One week later, in the January 17, 1838 issue of the Martinsburg Gazette, Michael Whissler (not Whisler as Gregory had misspelled) wrote back to set the record straight. In a letter addressed to the public, Whissler argued that since Mr. Robert Gregory advertised him as a runaway apprentice, it was his duty to state the facts in the case. He argued that he was not legally bound to him, and that he did not run away, but was in Martinsburg, where he remained since he left his employment. Whissler explained that the deal was that Gregory would give him six months worth of schooling, but that he only gave him one, and he lived with him till only 5 months remained. Whissler then thought that he had fulfilled the stipulations of the contract, but would have been willing to have stayed with him the remainder of his time had Gregory been willing to send Whissler to school the amount of time agreed upon. Instead, Whissler claimed that Gregory refused to do so, and thought it was his duty to leave him.

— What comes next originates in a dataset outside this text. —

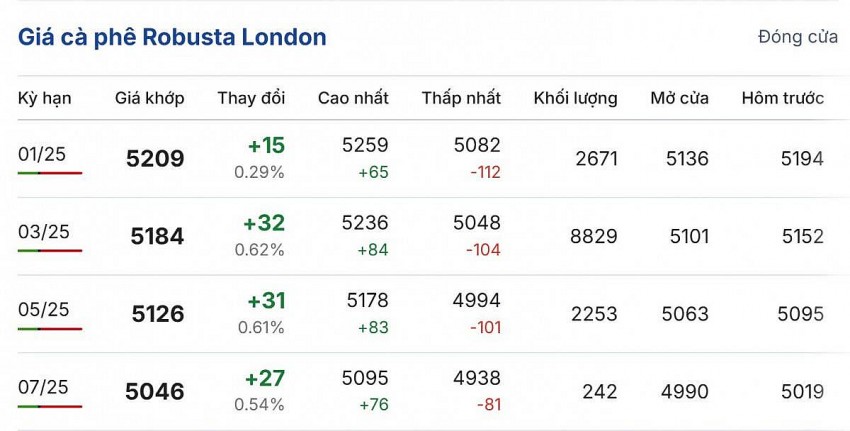850x431 pixels.
Task: Click the Khối lượng column header
Action: click(x=575, y=98)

This presents an interesting case in apprenticeship in the South. Usually, the stipulations of an apprenticeship contract were that the apprentice would work for the owner for a certain amount of time, and in return the apprentice would receive free room and board as well as knowledge of how to run a certain type of business after the apprenticeship was complete. Whissler's case is different in that Whissler was to receive an education as well as room and board and knowledge of the business skill. Although evidence was not given as to the gentlemen's race, Gregory, the owner, was most assuredly white, because he was a business owner and not many black people had successful businesses enough to hire apprentices in the nineteenth century. Whissler was also most likely white, because of the education stipulation. The standard indenture required his master to teach or pay for teaching in reading, writing, and arithmetic. Since this provision disappeared from blacks' contracts early in the nineteenth century, Whissler was probably white because he negotiated education into the contract in 1838. Regardless of being white or black, there was a distinct relationship that came from nineteenth-century apprenticeships. Free children and adolescents both white and black who were apprentices were bound to serve their master until the age of twenty-one. Once a contract was signed, the apprentice would learn carpentry, tailoring, sewing, or whatever other trade he wanted to learn. White craftspeople had good reason to take on apprentices because they needed the labor. The system gave the apprentice an incentive to work hard in hopes that he would gain enough experience and expertise that he would start his own crafts-making business one day. The greatest aspect about apprenticeships in the nineteenth century was that apprentice terms were finite and could not be bought or sold like slave labor, so parents both white and black would send their children to apprentice for someone who guaranteed that they could not be sold away. At the same time, the owner taught them valuable lessons about mechanical business.